技術團隊透露,該模型基于Ling-2.0架構(MoE,100B-A6B)構建,通過系統性優化實現了三大核心突破:視覺模塊整合億級細粒度數據,顯著提升對復雜物體的識別精度;音頻模塊突破多軌生成限制,實現三要素同步合成;圖像模塊增強編輯穩定性,支持光影動態調整、場景智能替換等高級功能。在文物鑒定、工業檢測等場景中,模型對細微特征的識別準確率較前代提升37%。
全模態技術的核心挑戰在于平衡通用性與專業性。螞蟻集團通過分階段演進策略破解這一難題:早期版本構建多模態基礎能力,中期版本驗證規模效應,2.0版本則通過10倍級數據擴容與混合專家訓練法,在保持開源模型開放性的同時,使文本生成、圖像理解等任務達到行業頂尖水平。實測數據顯示,其語音合成質量在MOS評分中達到4.8分(滿分5分),接近人類發音水平。
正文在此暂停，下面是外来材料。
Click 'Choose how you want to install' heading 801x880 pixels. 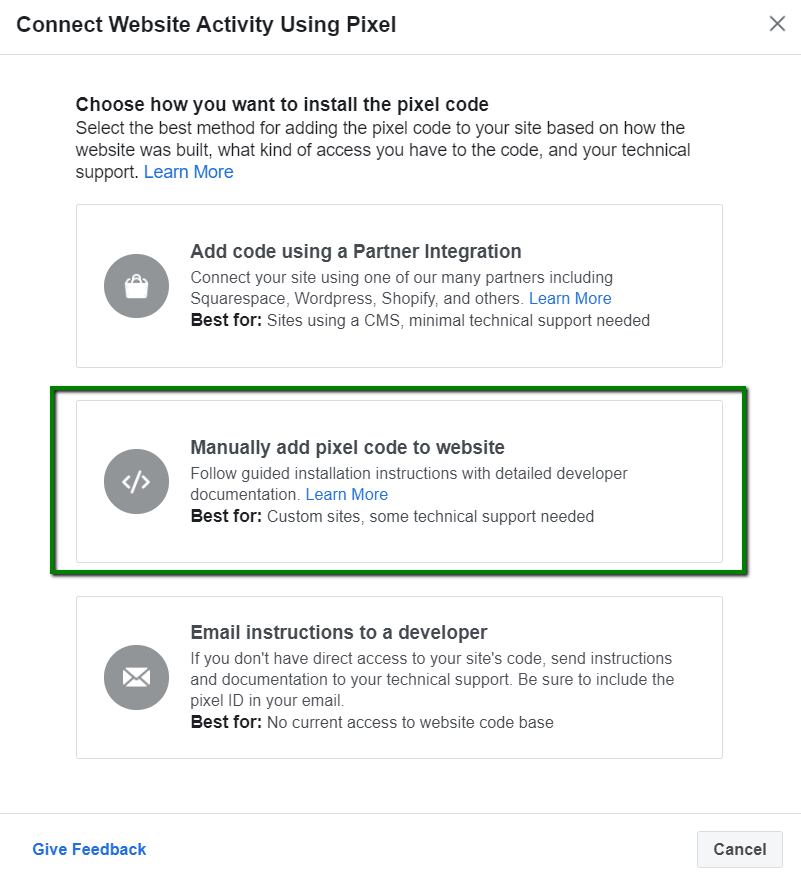coord(282,104)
開源社區已同步上線模型權重與推理代碼,開發者可通過Hugging Face平臺直接調用。螞蟻百靈官方平臺Ling Studio更提供在線體驗入口,用戶上傳圖片或音頻后,可實時測試模型的人物姿態優化、一鍵修圖、情緒語音生成等功能。某影視后期團隊測試后表示,該模型將傳統多軟件協作的流程壓縮至單一框架內,工作效率提升60%以上。
項目負責人指出,全模態架構的價值在于消除不同模態間的調用壁壘。通過統一的能力底座,開發者可避免重復訓練視覺、語音等基礎模塊,大幅降低AI應用的開發成本。目前團隊正攻關視頻時序理解與長音頻實時生成技術,未來計劃完善工具鏈生態,推動全模態技術在智慧醫療、數字內容生產等領域的規模化落地。